I keep all my school papers on file. This is part of a report on "The University Greys" from history class last year.
When Mississippi seceded from the Union in 1861, the fever to join the Confederate cause was catching. Among those interested in serving the Southern army were students from Ole Miss who dubbed themselves the University Greys and became Company A of the Eleventh Mississippi Regiment of Volunteer Infantry.
Their allegiance was founded soon thereafter, and on April 27, 1861, the sum of $125 from the school treasury was devoted to the young up-and-coming soldiers.
The group was led by William B. Lowry, a 19-year-old who had arrived on campus with guns, horses, hunting dogs and a slave. Noted for his unbecoming behavior and disinterest in school work, Lowry led his fellow students and soldiers in military training. Local legend has it that Lowry, upon being expelled from the university, rode his horse into the Lyceum while lashing a bullwhip and calling for the Chancellor.
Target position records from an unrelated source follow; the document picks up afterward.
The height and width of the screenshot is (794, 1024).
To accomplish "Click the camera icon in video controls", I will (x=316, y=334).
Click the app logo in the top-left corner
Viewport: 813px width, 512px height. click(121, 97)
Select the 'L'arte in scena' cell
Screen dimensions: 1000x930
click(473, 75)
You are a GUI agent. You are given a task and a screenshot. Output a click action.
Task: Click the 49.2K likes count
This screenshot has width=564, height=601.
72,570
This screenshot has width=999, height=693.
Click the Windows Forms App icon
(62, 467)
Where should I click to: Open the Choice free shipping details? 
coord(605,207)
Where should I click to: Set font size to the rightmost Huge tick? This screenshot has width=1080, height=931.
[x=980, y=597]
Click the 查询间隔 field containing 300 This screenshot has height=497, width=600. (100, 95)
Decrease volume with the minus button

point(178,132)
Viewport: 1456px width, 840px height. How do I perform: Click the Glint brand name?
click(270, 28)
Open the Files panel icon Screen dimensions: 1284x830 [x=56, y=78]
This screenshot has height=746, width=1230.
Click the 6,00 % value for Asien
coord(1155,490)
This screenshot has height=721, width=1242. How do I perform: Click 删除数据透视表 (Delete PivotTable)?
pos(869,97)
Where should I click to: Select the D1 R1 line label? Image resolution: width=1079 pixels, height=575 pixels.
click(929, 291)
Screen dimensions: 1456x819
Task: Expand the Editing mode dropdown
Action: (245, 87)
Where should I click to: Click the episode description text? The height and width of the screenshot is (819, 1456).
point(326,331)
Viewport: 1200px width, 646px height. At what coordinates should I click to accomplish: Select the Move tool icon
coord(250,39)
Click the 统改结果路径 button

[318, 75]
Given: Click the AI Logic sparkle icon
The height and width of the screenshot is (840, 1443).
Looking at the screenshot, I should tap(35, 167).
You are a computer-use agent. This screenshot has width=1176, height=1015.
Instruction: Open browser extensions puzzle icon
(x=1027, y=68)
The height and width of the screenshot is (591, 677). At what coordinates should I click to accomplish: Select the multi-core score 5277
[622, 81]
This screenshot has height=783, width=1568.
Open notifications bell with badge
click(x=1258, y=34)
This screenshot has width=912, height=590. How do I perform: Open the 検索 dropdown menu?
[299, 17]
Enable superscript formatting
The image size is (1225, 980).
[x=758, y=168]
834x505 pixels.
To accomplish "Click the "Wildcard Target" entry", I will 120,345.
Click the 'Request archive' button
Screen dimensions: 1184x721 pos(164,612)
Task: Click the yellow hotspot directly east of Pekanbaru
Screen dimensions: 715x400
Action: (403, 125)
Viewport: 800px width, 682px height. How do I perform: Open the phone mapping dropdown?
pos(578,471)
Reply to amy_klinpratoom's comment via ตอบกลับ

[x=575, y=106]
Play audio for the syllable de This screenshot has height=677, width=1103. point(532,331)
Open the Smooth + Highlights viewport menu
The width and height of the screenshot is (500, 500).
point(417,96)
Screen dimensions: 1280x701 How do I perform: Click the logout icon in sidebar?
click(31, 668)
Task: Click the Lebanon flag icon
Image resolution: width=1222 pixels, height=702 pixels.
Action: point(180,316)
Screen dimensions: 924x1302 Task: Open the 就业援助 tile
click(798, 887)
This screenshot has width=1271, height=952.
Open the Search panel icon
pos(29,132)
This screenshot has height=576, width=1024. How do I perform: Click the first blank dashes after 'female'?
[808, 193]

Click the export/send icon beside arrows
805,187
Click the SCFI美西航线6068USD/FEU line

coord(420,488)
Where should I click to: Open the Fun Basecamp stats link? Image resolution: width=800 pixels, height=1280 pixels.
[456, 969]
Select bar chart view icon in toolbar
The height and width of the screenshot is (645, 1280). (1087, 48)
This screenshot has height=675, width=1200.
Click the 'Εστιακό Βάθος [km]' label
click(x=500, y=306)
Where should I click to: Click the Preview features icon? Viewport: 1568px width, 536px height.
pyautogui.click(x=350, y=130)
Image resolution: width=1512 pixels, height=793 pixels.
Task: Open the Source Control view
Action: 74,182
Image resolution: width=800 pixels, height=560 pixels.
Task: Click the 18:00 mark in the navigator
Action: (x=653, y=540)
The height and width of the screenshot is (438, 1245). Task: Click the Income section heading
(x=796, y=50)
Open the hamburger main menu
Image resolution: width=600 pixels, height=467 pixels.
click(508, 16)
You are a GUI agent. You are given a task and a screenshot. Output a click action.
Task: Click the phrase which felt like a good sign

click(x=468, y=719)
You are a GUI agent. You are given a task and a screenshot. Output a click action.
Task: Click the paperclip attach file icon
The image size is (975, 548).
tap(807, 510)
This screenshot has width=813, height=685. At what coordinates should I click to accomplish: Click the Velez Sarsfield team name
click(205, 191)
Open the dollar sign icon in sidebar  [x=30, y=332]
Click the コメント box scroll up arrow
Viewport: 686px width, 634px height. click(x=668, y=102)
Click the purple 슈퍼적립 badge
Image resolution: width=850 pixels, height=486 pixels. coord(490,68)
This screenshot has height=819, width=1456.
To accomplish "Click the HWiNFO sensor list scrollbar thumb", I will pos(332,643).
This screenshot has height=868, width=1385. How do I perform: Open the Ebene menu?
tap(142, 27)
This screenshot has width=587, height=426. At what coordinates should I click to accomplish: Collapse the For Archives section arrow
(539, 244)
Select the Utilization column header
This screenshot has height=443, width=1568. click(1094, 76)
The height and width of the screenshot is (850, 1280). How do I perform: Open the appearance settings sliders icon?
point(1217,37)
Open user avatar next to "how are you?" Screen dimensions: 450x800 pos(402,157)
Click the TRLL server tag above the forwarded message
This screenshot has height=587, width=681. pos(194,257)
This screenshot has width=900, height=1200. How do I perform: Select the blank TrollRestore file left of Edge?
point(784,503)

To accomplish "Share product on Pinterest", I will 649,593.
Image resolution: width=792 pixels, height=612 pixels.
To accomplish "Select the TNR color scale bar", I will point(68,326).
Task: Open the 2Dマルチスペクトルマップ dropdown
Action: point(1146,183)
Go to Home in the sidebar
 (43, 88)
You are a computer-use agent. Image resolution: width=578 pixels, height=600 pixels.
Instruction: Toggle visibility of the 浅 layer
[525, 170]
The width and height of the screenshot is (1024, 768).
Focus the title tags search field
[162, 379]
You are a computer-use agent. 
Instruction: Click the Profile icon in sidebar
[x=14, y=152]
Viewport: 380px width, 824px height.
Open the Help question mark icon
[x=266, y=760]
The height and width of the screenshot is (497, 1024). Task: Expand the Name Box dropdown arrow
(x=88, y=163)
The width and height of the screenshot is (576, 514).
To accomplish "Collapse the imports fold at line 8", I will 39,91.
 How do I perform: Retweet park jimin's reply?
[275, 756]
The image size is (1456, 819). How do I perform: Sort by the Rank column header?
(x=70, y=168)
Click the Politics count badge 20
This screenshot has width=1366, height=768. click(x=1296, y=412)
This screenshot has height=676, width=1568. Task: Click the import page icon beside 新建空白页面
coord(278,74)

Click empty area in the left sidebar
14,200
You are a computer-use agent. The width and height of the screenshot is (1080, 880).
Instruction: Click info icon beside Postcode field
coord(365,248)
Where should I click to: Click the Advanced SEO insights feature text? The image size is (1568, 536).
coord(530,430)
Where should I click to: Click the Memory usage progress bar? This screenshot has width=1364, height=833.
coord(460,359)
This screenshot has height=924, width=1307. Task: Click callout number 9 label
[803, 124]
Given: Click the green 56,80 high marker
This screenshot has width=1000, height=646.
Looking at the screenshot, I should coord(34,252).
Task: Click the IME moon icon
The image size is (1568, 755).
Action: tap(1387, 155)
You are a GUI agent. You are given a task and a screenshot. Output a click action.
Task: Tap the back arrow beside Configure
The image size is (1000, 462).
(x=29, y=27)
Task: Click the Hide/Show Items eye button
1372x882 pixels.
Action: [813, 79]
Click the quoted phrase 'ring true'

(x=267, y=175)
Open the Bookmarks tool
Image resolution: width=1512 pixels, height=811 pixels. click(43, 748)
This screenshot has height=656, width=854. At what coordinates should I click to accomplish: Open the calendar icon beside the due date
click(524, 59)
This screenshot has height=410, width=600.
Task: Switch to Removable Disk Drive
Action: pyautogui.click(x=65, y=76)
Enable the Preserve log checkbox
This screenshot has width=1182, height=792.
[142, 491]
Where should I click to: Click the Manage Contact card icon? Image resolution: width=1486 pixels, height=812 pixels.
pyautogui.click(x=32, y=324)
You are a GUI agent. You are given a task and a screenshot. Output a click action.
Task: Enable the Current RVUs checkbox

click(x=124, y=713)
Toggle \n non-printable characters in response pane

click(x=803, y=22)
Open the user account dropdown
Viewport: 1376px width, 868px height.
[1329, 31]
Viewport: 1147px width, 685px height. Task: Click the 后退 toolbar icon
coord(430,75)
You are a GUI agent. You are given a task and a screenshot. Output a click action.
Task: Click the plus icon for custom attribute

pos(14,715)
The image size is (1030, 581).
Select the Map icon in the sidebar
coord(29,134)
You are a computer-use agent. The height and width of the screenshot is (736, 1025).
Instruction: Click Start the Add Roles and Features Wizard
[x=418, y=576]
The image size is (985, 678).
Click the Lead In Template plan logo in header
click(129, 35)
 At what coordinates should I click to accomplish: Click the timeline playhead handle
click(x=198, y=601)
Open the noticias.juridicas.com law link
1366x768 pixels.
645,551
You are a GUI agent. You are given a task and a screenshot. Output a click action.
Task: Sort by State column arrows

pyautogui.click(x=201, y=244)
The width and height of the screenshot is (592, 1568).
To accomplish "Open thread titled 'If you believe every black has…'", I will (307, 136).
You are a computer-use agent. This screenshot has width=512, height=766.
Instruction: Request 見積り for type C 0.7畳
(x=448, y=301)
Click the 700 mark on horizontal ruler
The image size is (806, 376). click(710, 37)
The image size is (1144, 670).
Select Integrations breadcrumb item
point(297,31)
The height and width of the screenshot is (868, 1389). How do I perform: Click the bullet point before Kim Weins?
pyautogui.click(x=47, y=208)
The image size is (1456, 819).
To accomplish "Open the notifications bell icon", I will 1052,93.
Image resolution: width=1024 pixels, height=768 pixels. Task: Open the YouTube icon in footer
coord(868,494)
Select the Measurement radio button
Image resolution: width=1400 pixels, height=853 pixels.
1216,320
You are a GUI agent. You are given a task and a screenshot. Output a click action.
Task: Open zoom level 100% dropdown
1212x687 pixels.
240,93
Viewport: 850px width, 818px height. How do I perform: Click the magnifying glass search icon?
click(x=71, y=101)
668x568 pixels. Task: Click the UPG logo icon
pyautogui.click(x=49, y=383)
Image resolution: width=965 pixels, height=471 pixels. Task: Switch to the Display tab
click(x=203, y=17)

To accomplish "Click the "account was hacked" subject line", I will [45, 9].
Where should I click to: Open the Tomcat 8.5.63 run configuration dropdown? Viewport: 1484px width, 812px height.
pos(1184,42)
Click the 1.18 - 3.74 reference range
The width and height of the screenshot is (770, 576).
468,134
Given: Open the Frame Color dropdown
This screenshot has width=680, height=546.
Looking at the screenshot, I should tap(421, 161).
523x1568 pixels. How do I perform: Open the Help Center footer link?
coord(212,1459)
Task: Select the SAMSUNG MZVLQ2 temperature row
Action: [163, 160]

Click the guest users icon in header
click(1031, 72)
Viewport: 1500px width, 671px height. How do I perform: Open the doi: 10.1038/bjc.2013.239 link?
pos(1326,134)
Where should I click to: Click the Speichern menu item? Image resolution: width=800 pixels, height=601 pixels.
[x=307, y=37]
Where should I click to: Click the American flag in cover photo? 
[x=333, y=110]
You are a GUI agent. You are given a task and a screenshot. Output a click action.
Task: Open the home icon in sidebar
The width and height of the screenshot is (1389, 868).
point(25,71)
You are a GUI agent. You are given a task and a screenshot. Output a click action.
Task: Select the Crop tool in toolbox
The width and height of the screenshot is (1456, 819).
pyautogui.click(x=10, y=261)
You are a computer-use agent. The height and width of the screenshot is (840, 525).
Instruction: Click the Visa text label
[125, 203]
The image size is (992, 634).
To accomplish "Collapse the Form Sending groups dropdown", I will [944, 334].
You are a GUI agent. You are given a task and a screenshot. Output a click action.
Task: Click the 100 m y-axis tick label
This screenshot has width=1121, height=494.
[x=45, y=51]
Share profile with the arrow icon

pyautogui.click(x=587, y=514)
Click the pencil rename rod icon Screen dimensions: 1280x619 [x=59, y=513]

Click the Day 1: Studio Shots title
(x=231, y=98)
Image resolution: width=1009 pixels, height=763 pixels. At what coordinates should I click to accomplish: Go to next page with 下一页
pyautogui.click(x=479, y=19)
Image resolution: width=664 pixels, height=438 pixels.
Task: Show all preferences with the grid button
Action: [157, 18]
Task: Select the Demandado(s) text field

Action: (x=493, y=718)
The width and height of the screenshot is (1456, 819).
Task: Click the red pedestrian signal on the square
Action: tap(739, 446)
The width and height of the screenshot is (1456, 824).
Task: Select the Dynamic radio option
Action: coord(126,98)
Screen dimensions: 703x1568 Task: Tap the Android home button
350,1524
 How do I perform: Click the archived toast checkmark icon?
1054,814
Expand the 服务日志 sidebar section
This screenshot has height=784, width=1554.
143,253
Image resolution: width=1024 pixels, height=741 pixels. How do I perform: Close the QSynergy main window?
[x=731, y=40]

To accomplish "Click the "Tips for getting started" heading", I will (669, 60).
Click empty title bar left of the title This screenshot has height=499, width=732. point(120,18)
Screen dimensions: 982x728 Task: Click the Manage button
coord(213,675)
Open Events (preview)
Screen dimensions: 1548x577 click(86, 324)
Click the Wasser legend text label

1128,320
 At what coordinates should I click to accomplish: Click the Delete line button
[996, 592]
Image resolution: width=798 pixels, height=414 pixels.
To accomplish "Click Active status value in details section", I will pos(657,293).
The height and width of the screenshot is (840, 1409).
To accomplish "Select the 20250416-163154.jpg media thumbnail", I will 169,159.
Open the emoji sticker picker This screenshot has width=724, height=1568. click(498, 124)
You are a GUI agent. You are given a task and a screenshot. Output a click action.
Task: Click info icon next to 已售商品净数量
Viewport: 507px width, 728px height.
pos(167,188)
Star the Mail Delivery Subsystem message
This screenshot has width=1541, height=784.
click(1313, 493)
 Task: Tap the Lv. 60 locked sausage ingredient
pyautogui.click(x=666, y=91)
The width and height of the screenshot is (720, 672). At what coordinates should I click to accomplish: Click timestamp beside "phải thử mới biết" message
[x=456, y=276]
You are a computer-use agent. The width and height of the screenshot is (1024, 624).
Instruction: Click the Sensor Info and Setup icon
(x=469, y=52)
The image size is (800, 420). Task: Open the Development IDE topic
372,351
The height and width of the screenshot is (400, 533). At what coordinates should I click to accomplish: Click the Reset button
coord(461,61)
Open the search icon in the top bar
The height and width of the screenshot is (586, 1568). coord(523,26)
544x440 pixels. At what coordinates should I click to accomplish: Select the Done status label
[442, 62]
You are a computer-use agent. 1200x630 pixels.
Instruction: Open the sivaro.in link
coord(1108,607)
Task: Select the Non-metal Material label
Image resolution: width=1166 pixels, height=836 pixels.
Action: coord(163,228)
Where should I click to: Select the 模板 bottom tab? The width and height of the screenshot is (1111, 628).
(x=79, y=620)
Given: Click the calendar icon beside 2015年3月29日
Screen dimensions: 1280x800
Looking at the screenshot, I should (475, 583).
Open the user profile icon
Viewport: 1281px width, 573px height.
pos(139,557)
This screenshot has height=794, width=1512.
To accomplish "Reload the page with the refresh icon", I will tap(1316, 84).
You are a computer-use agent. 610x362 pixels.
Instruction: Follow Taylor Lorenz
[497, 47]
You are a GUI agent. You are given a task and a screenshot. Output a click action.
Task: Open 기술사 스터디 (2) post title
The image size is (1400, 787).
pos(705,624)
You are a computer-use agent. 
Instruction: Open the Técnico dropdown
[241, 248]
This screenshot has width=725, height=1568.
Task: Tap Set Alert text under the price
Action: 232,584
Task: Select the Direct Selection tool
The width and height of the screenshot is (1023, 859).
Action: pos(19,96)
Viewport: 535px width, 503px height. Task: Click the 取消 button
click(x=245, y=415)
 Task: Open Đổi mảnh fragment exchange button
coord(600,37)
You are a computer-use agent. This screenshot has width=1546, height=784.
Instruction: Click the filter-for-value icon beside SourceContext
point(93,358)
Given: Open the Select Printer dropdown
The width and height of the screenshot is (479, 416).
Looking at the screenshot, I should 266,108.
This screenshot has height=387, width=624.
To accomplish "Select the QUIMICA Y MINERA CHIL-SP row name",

|Illustrations of uniforms worn
by Union and Confederate soldiers
Click to enlarge
The Greys rode out of Oxford 47 soldiers strong on May 1 following Confederate orders. Their first battle was also the first major skirmish of the war, the Battle at First Manassas or Bull Run.
The Greys went on to serve the Confederacy at Second Manassas, Gaines' Mill, Sharpsburg, Gettysburg, the Wilderness, Talley's Mill, Spotsylvania Courthouse, Bethesda Church, Petersburg and Hatcher's Run. It is said that at Gettysburg they reached the "high watermark of the Confederacy," beyond even the reach of Pickett's men.
Very few Greys survived, and among those who did, none ever reconvened at Ole Miss.
There are few items left to remember their legacy. A stained glass window in Ventress Hall commemorates the Greys, and there is a collection of letters at the J.W. Williams Library on the Ole Miss campus. Also, Mrs. Maud Morrow Brown of Oxford documented their struggle in her book, The University Greys.